PASSAGE PROVIDED:
◆ ◆ ◆ ◆

Research

Welcome to My Homepage

My main fields of interest are Natural Language Processing/Understanding and Computational Linguistics/Semantics. I am interested in both (logical) rule-based and statistical approaches. I have some publications on the following topics:

Natural Language Lexical-Semantic Preferential Modeling

Natural language sentences that carry multiple-readings have been the subject of interest among the researchers in the domain of computational and logical semantics. The traditional Montagovian framework and the family of its modern extensions have tried to capture this phenomenon with providing some models that enable the automatic generation of logical formulas as the meaning representation. Nonetheless, the question of preference modeling for these interpretations have not intensively been investigated. Two directions has been focused in this regard:

[1] The problem of ranking the valid logical meanings of a given multiple-quantifier sentence by considering the syntactic quantifier order. This study extends existing Incomplete Dependency-based Complexity Profiling [Morrill, 2000] by defining a new metric which is inspired by Hilbert’s epsilon and introducing the notion of the reordering cost.

◆ ◆ ◆ ◆

GIVEN INFORMATION:
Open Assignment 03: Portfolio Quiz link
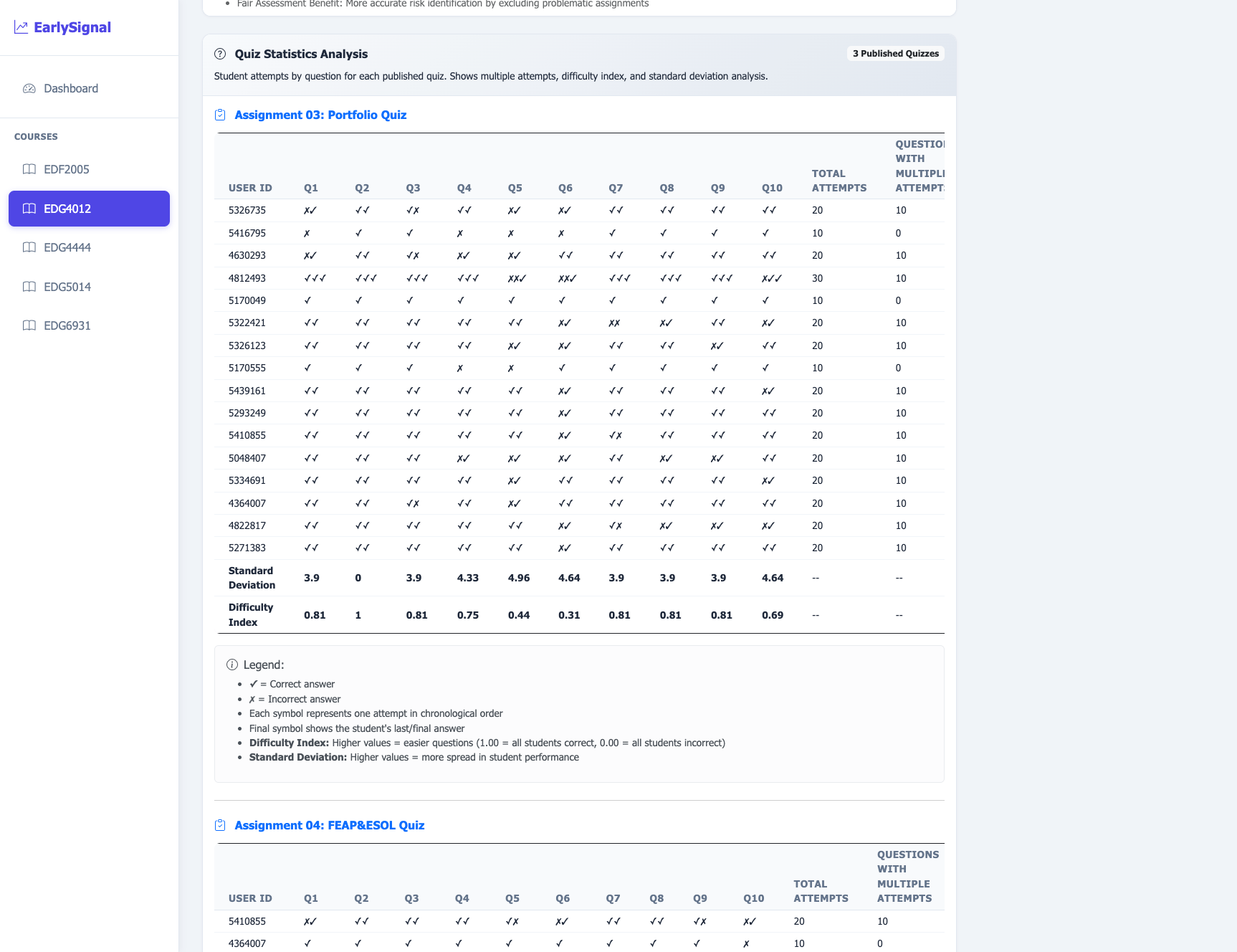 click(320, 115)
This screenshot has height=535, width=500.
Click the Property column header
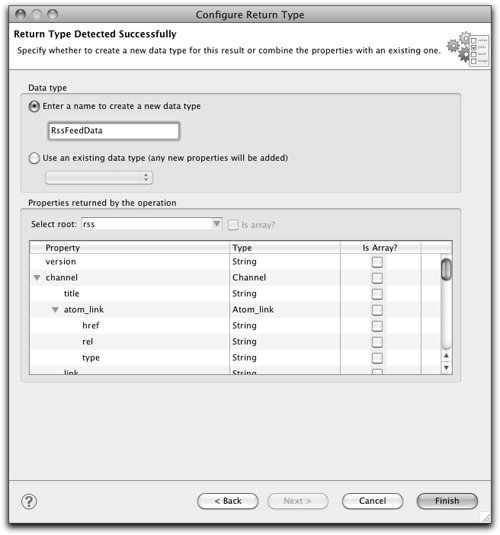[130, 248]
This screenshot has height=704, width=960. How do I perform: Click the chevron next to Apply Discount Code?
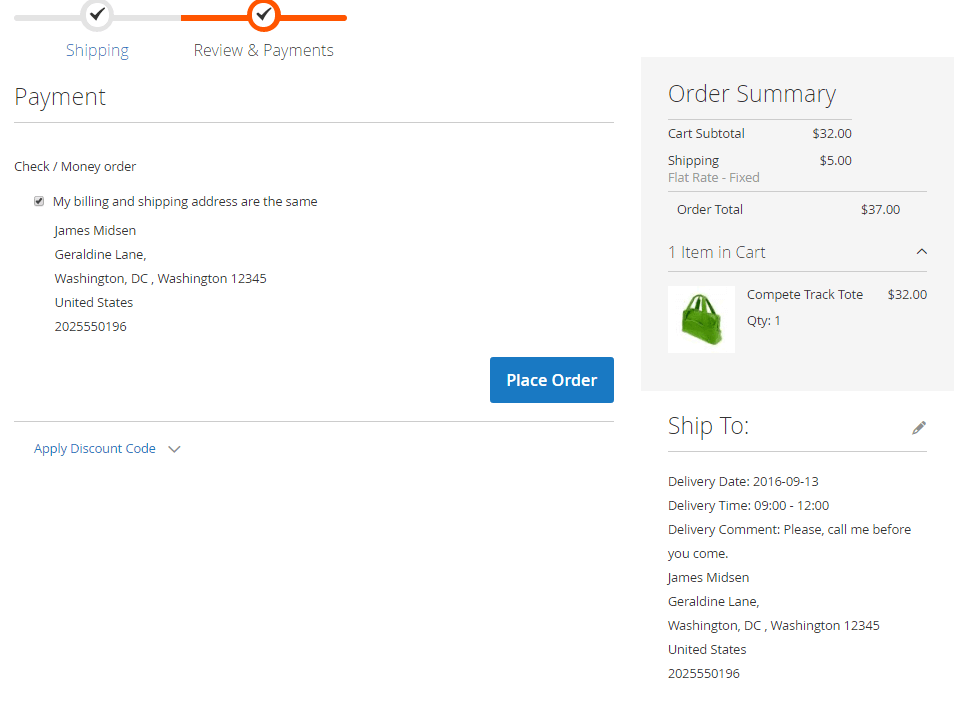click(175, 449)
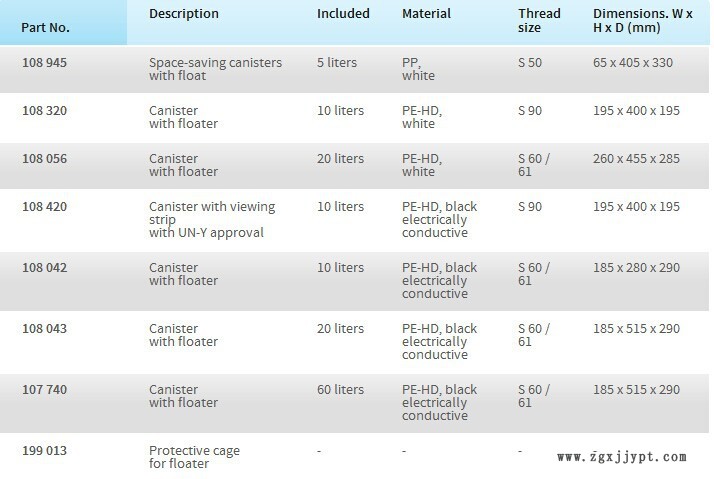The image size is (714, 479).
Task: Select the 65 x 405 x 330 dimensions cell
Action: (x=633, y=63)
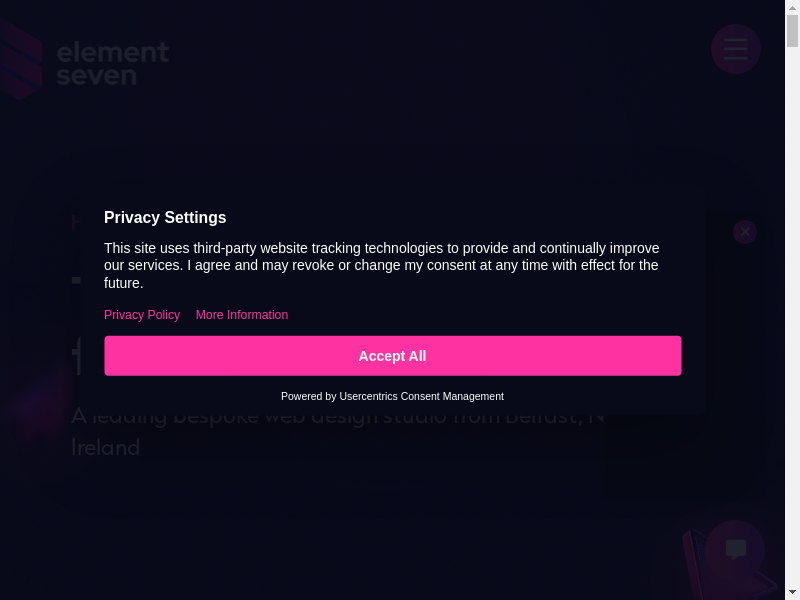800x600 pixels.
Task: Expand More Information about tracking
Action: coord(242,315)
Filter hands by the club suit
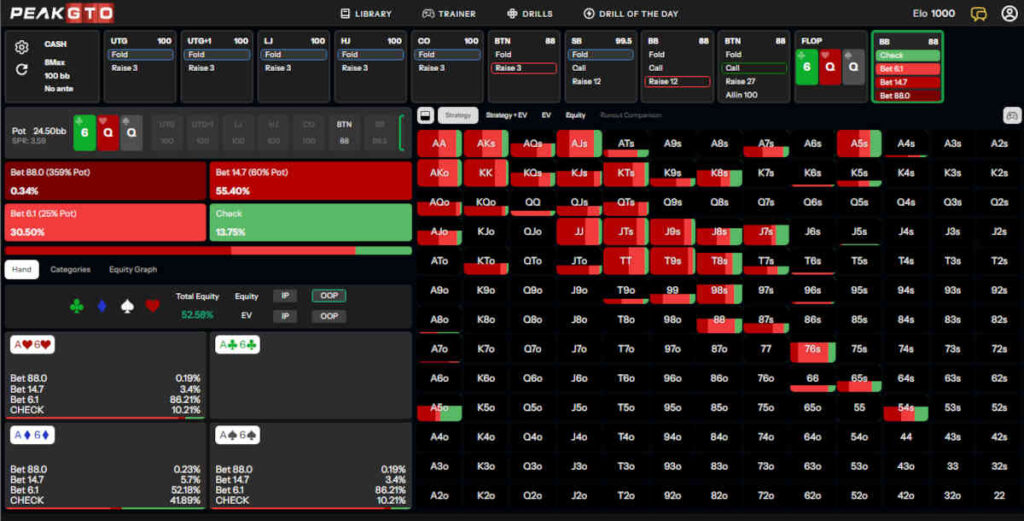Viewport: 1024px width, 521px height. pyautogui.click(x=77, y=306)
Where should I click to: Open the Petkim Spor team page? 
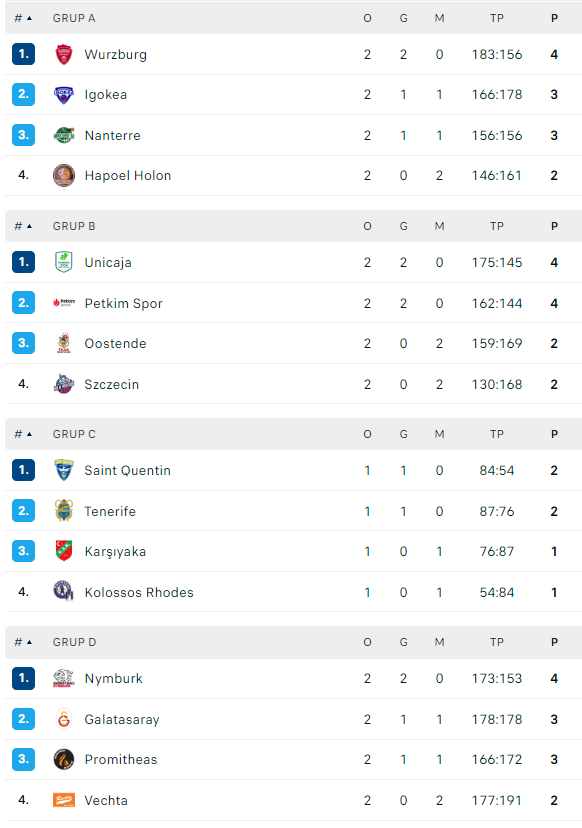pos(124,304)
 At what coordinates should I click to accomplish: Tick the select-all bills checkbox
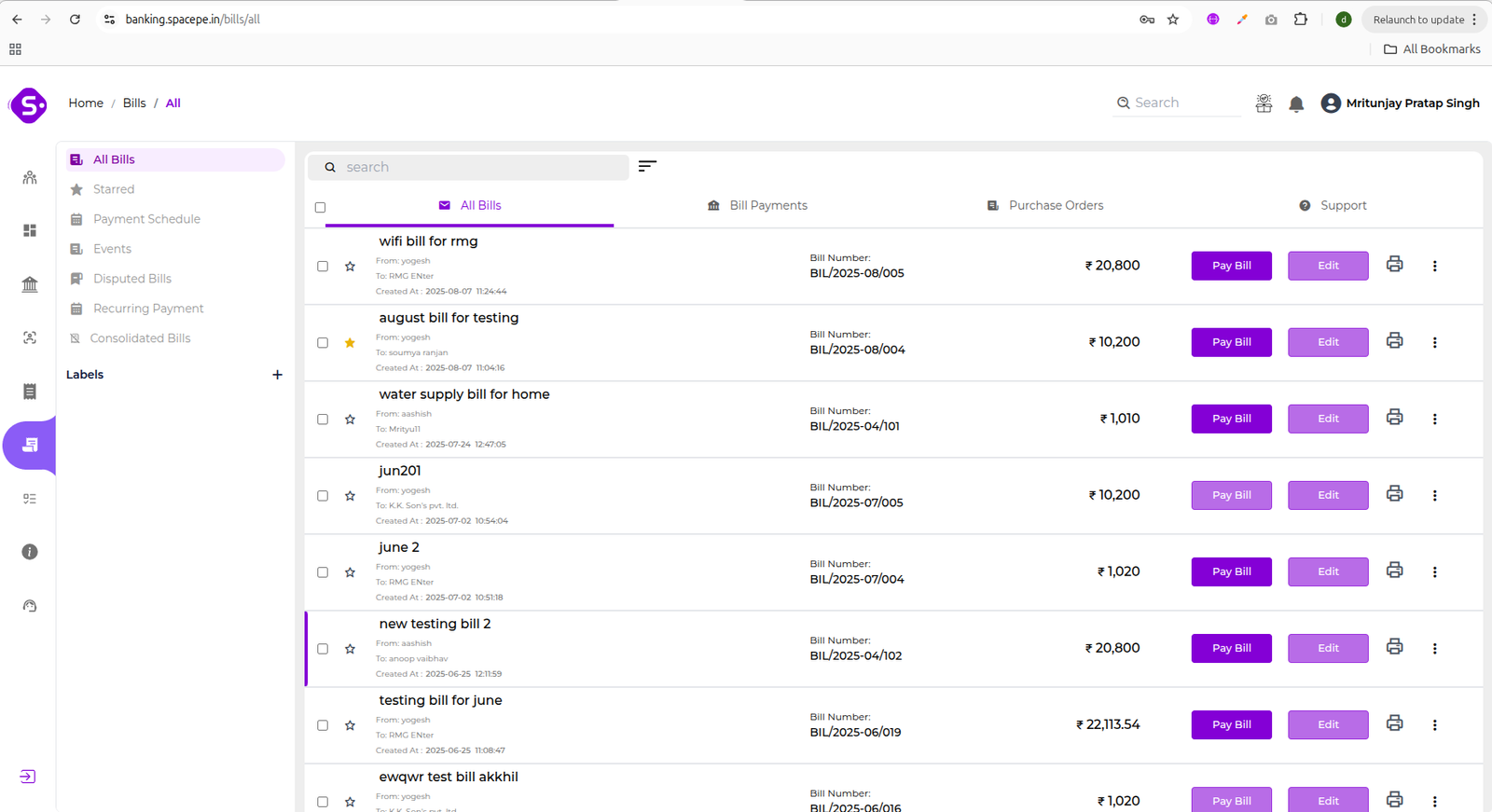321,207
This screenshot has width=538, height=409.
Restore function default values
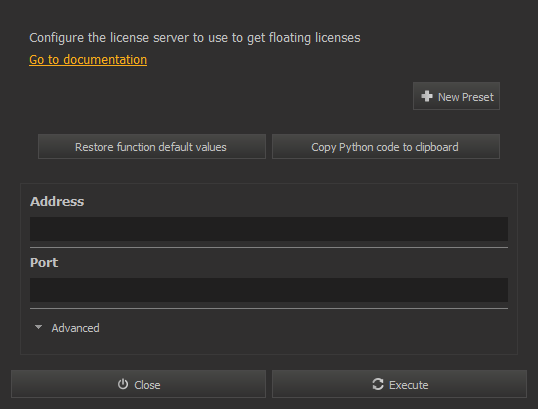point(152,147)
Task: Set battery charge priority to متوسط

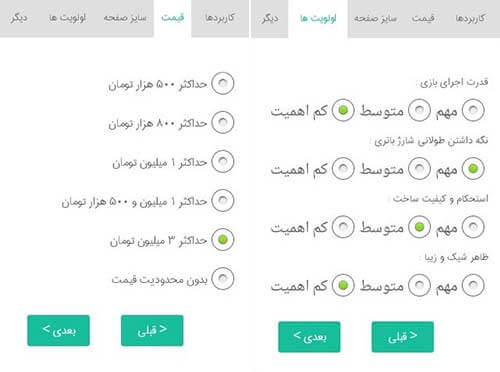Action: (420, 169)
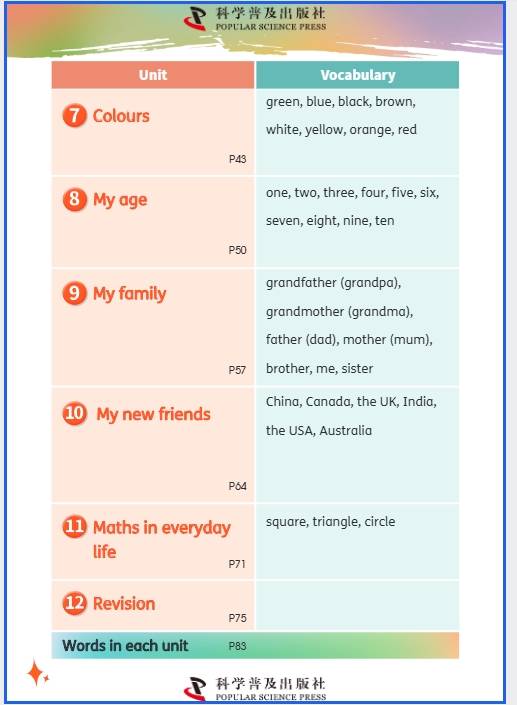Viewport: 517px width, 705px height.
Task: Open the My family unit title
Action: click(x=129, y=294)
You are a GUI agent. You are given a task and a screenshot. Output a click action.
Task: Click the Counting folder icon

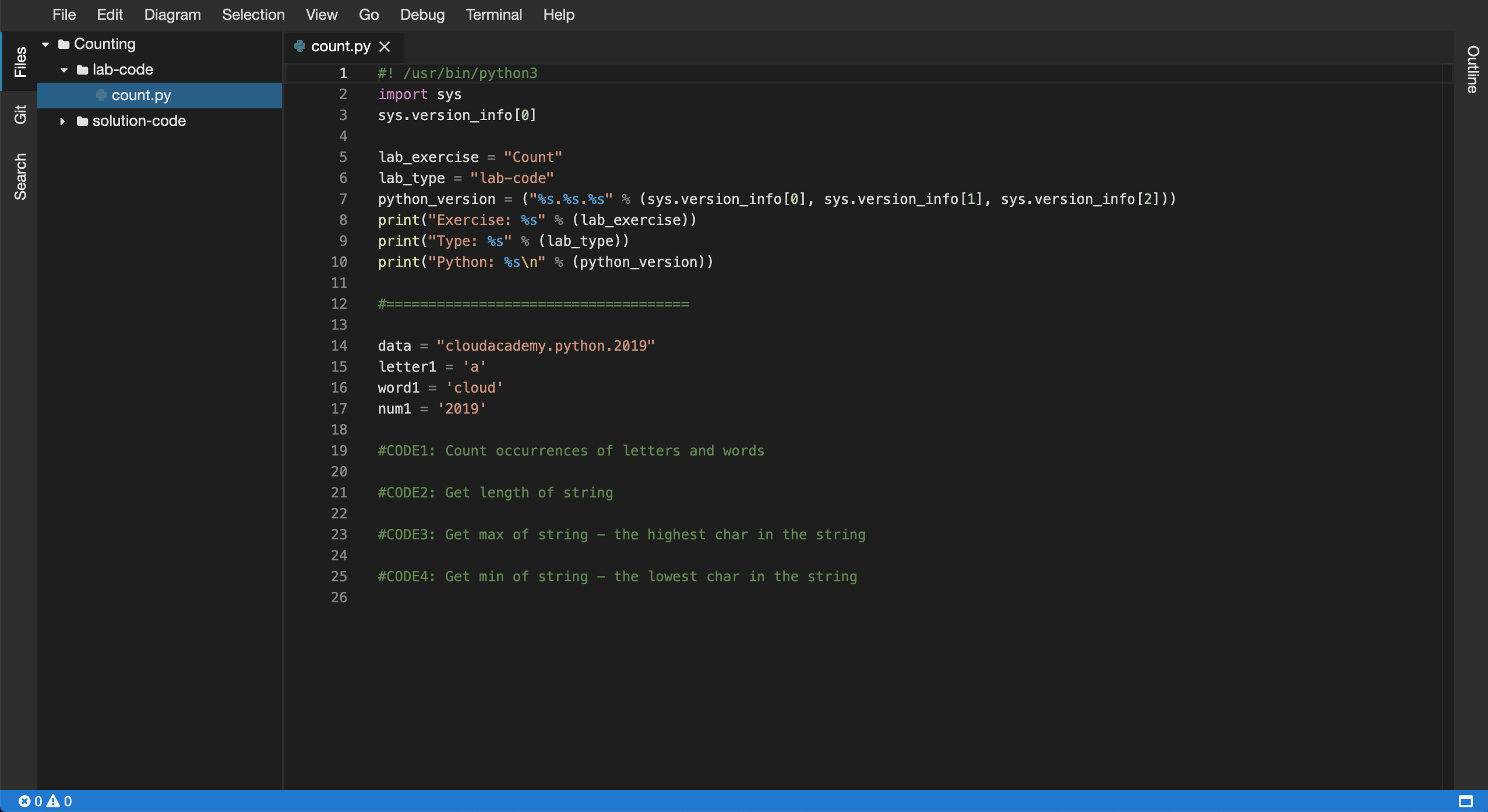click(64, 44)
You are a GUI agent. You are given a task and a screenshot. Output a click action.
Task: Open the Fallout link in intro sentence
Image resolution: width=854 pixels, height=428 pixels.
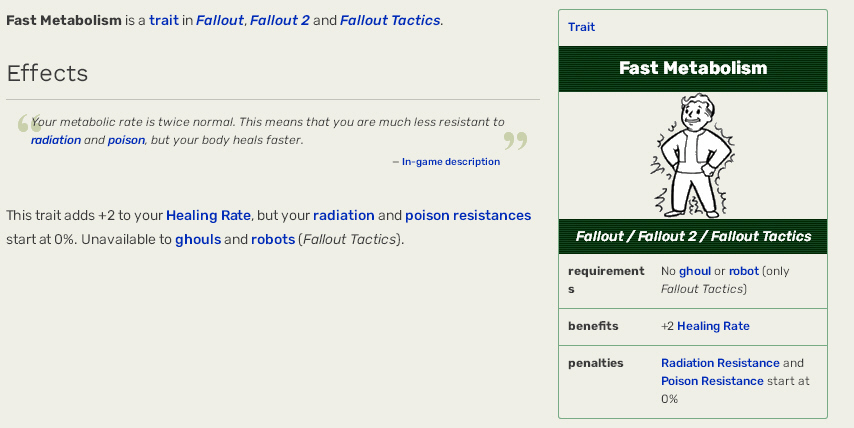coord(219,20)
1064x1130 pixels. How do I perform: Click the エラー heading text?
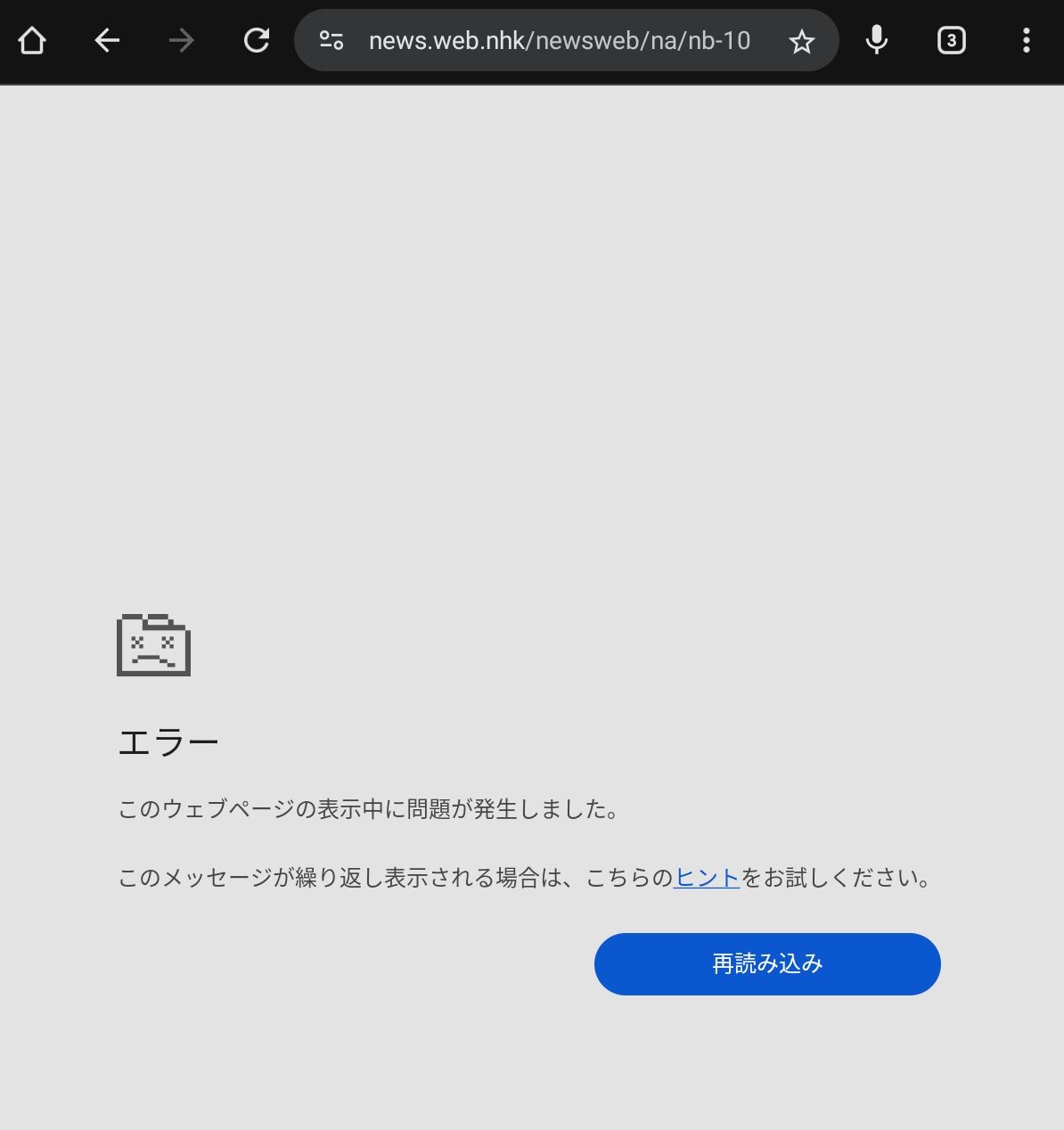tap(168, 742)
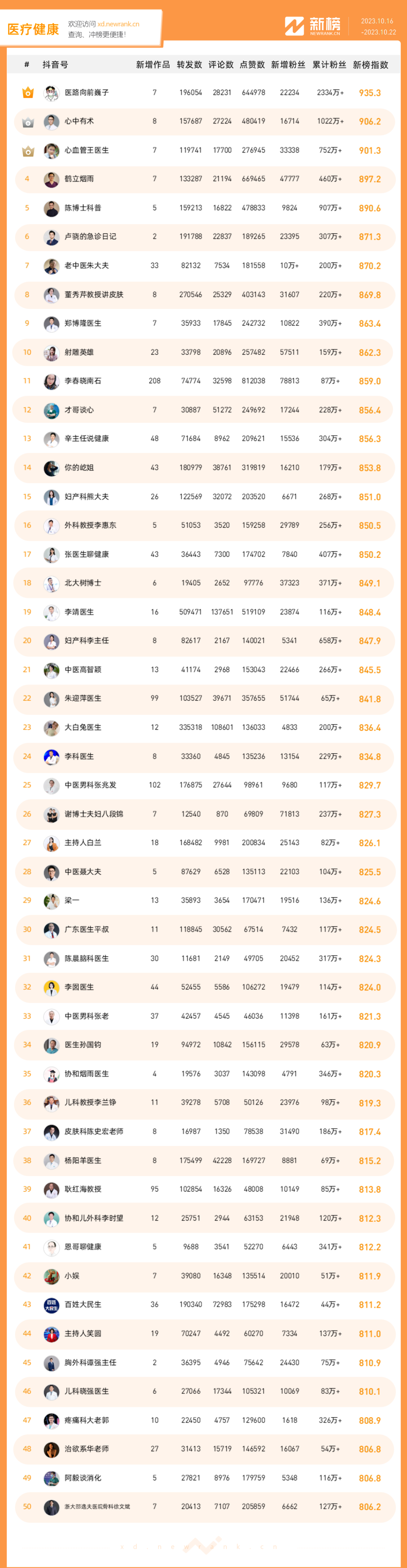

◆ ◆ ◆ ◆

EXERCISES:
• a. Please edit the research homepage text starting at "[1] The problem" and ending at "the reordering cost.", putting "reordering penalty" in place of "reordering cost".
• b. Decide whether each statement agrees with the research homepage, answering yes or no and quoting the deciding words: (i) The homepage's author is interested only in statistical approaches. (ii) The new metric is inspired by Hilbert's epsilon. (iii) Preference modeling for these interpretations has been intensively investigated.

ANSWERS TO THE EXERCISE:
• a.
[1] The problem of ranking the valid logical meanings of a given multiple-quantifier sentence by considering the syntactic quantifier order. This study extends existing Incomplete Dependency-based Complexity Profiling [Morrill, 2000] by defining a new metric which is inspired by Hilbert’s epsilon and introducing the notion of the reordering penalty.

• b.
(i) No: "I am interested in both (logical) rule-based and statistical approaches."
(ii) Yes: "defining a new metric which is inspired by Hilbert’s epsilon"
(iii) No: "the question of preference modeling for these interpretations have not intensively been investigated"